### [PROBLEM DETAILS]
Tally the lines below that include "icon" and give only the total.

Stored data
----------------------------------------

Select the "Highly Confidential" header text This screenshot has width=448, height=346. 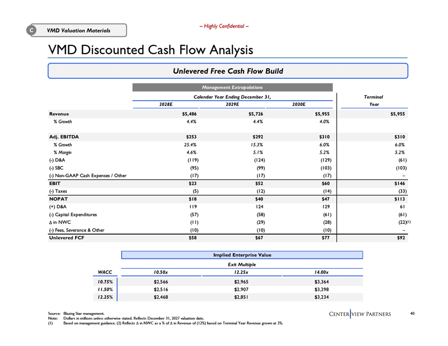[x=224, y=26]
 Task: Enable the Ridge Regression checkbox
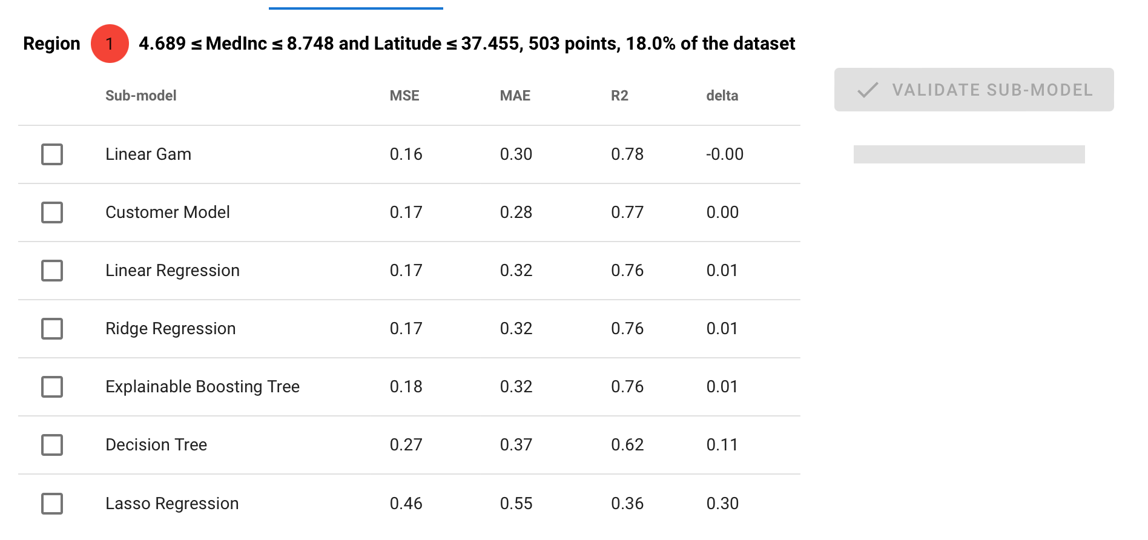click(x=52, y=329)
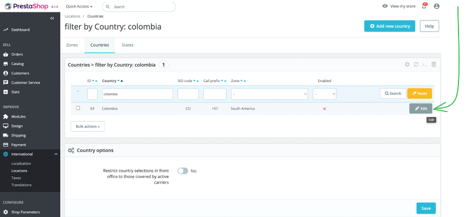
Task: Expand the Bulk actions menu
Action: click(88, 127)
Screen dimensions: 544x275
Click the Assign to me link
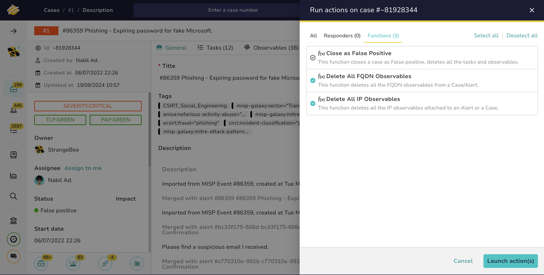tap(83, 168)

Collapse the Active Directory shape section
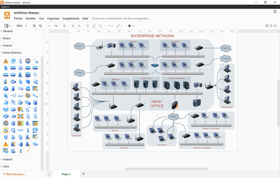pos(12,53)
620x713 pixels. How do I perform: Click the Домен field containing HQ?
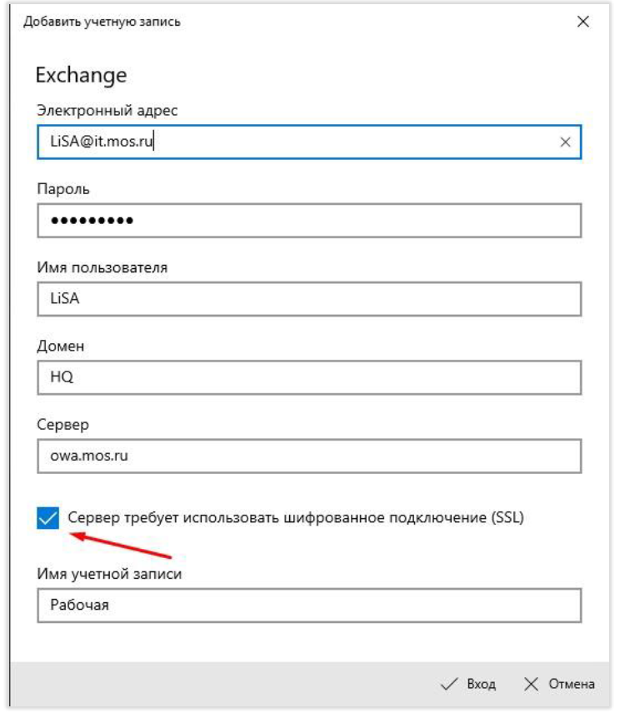pyautogui.click(x=309, y=377)
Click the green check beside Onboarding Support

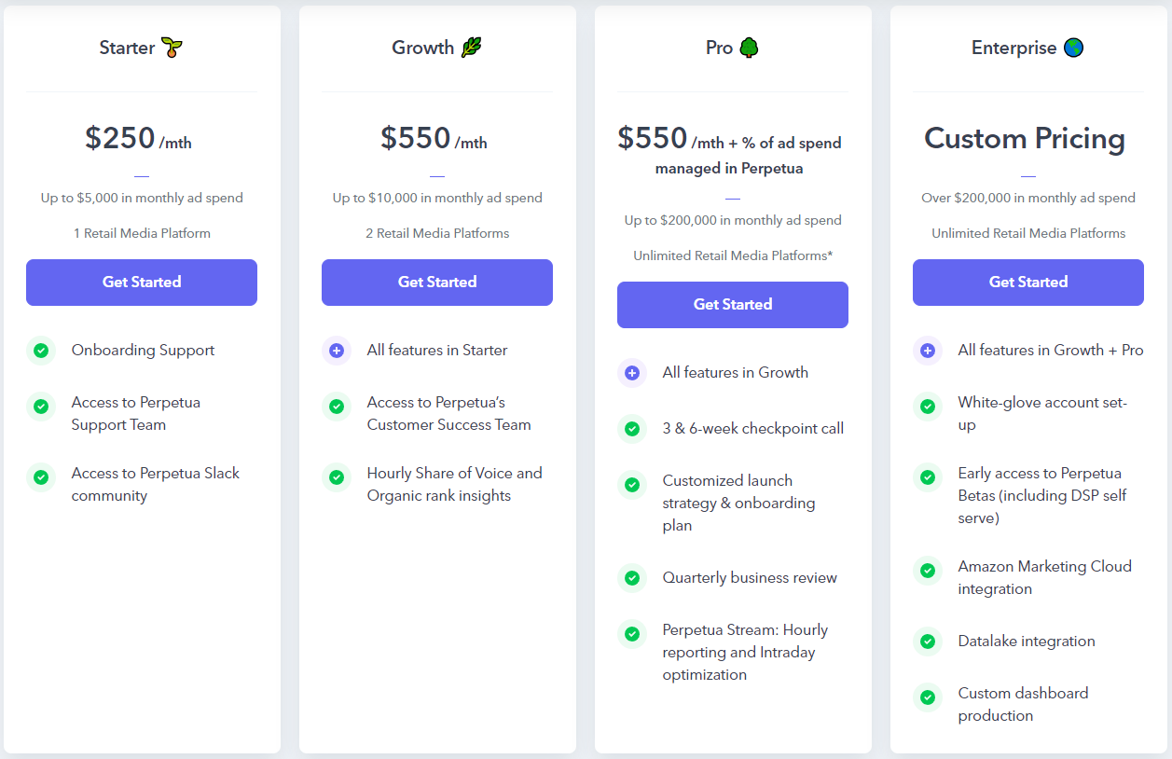tap(41, 351)
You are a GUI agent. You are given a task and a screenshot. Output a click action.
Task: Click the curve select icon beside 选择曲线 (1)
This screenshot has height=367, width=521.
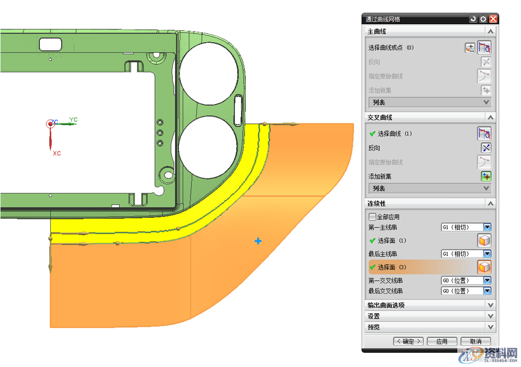(x=484, y=134)
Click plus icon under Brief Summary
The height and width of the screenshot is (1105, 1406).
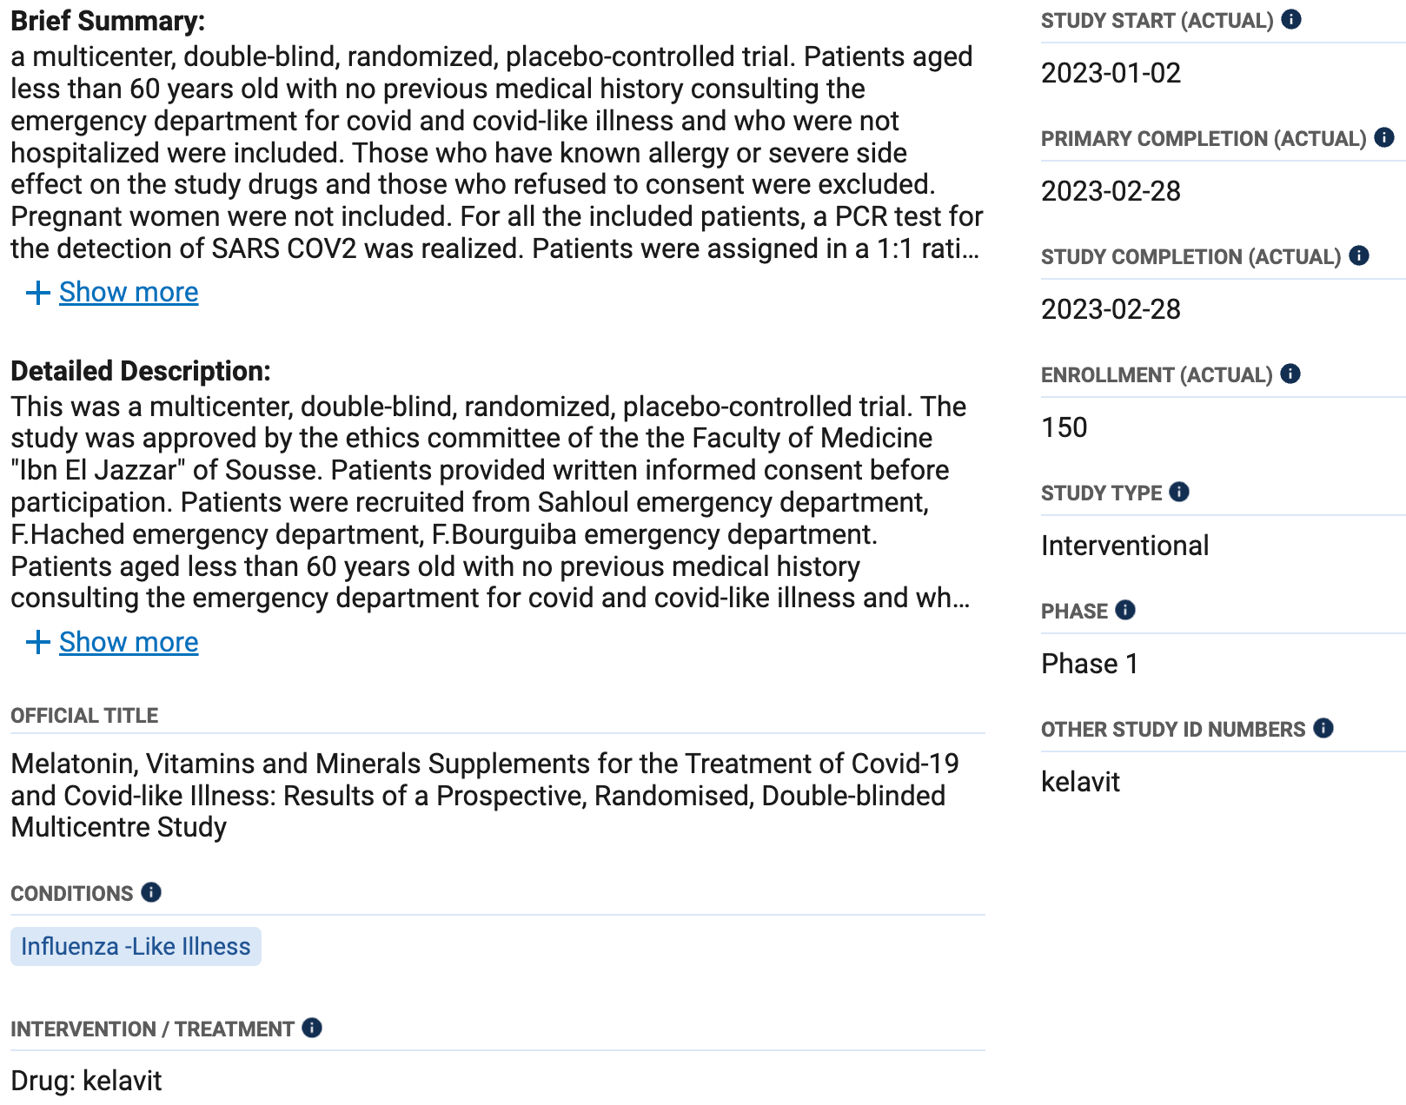(x=37, y=293)
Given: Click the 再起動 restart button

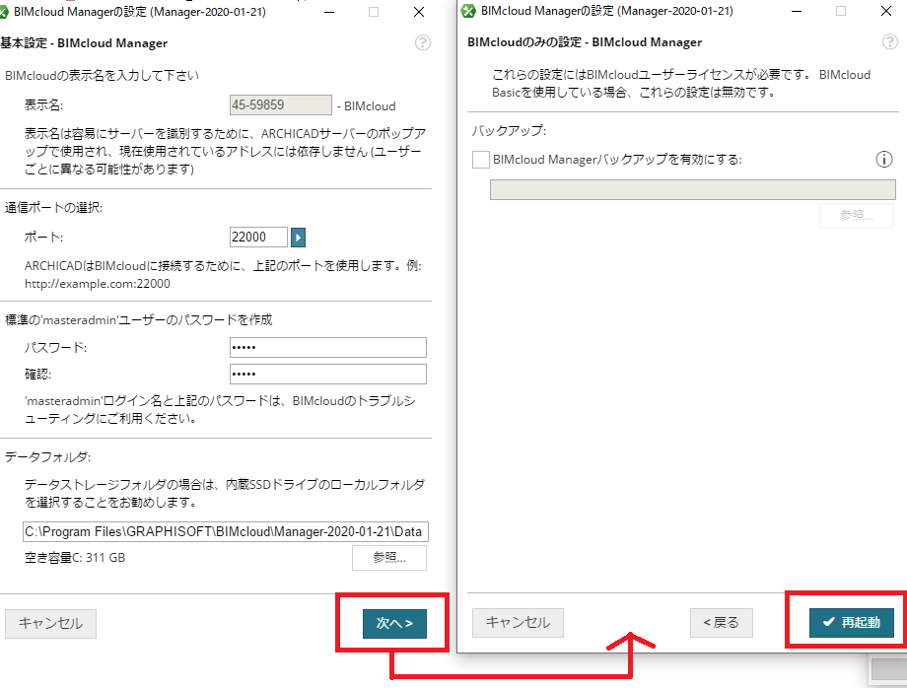Looking at the screenshot, I should [852, 622].
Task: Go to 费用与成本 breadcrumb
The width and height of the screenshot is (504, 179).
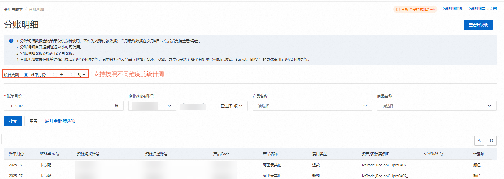Action: 13,10
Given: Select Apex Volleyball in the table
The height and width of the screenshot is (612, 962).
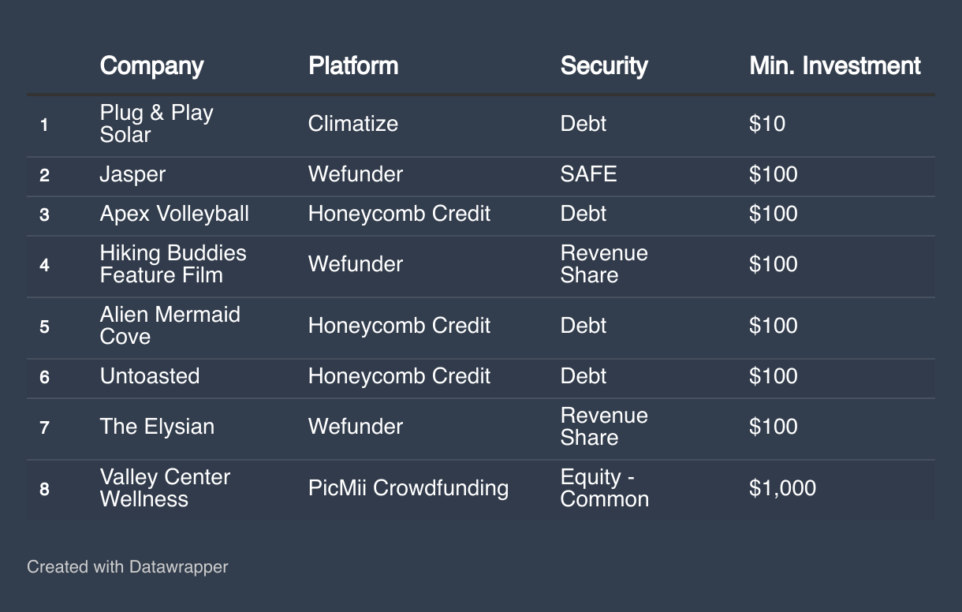Looking at the screenshot, I should pyautogui.click(x=174, y=214).
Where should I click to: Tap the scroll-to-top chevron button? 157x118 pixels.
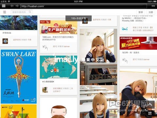point(150,105)
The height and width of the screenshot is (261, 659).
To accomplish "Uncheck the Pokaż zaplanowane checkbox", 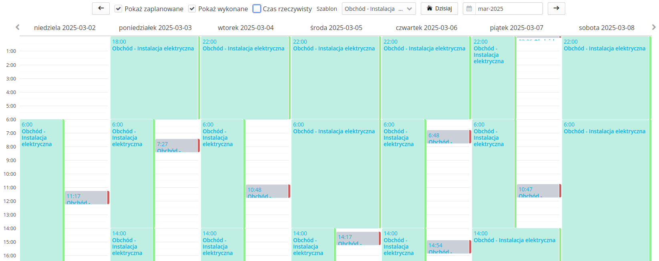I will point(119,9).
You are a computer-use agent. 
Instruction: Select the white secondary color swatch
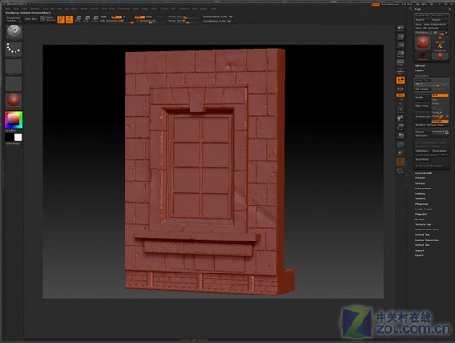[18, 137]
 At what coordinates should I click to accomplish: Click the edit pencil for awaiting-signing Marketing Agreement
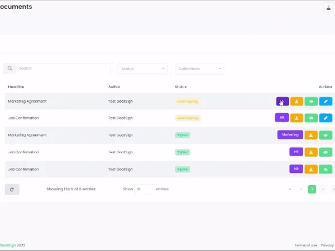(326, 102)
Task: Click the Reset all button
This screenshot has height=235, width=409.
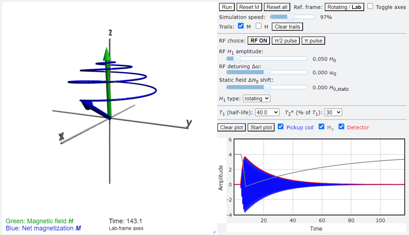Action: [x=277, y=7]
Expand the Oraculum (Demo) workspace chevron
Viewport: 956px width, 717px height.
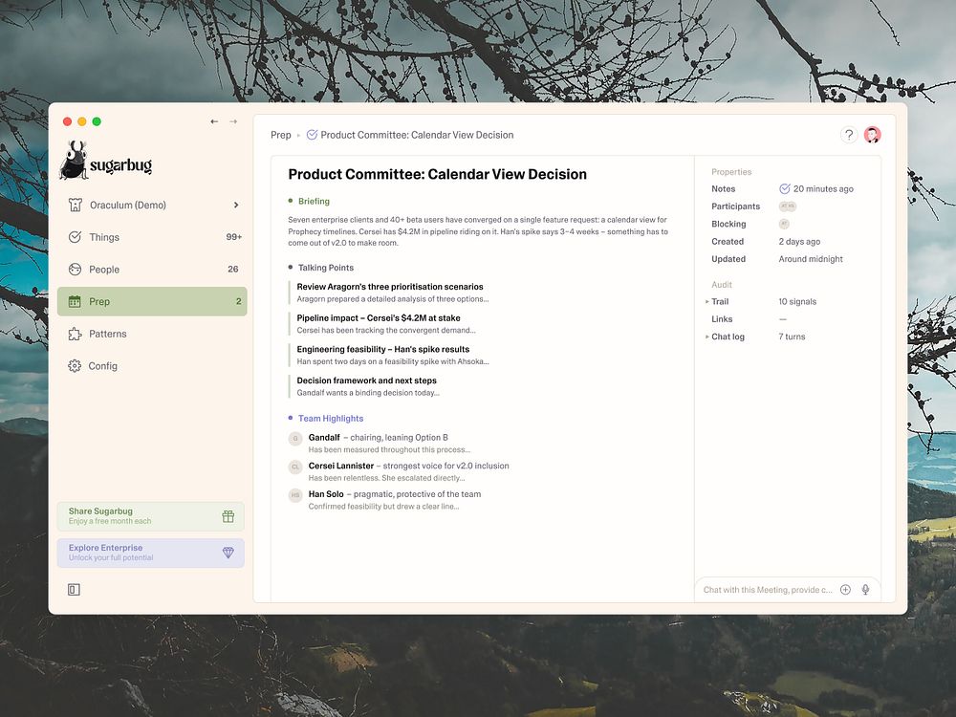(236, 205)
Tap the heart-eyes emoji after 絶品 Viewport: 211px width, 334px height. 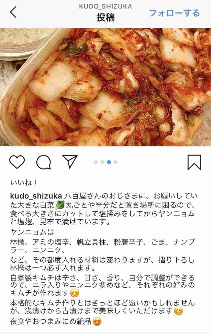point(97,322)
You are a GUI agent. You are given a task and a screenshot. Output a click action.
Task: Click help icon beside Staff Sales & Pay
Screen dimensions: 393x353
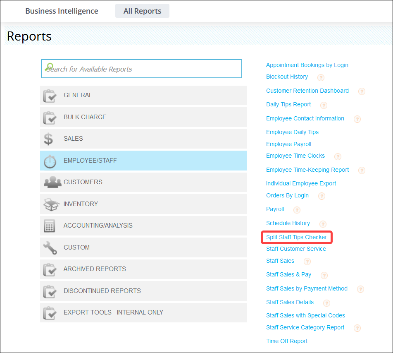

----------------------------------------

### [RESPONSE AREA]
3